◆ **Your task**
Can you repeat word for word the records from the line with "Describe the element" to the line with "This screenshot has", including both of those lines?

___ Data to examine

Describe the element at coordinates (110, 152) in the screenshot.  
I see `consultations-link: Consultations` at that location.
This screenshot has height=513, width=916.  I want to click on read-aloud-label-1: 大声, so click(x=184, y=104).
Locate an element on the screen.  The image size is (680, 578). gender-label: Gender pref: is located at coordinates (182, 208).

______
___ Data to examine

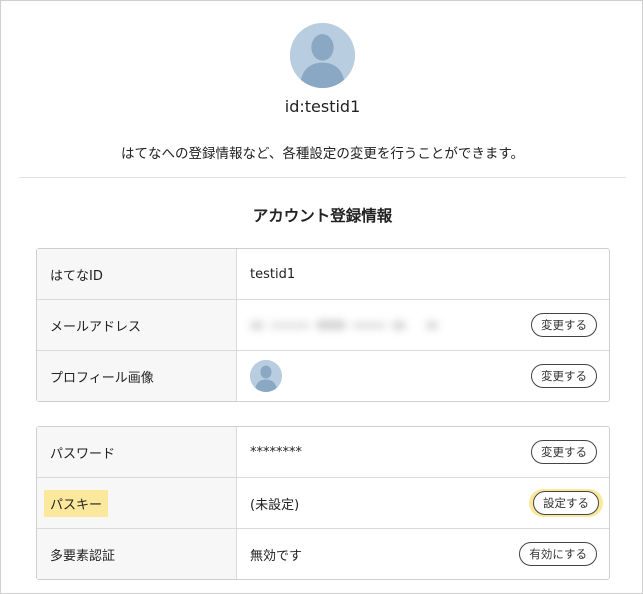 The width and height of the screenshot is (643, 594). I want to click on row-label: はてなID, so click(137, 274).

______

◆ **Response**
Describe the element at coordinates (110, 152) in the screenshot.  
I see `consultations-link: Consultations` at that location.
This screenshot has height=513, width=916.  I want to click on read-aloud-label-1: 大声, so click(x=184, y=104).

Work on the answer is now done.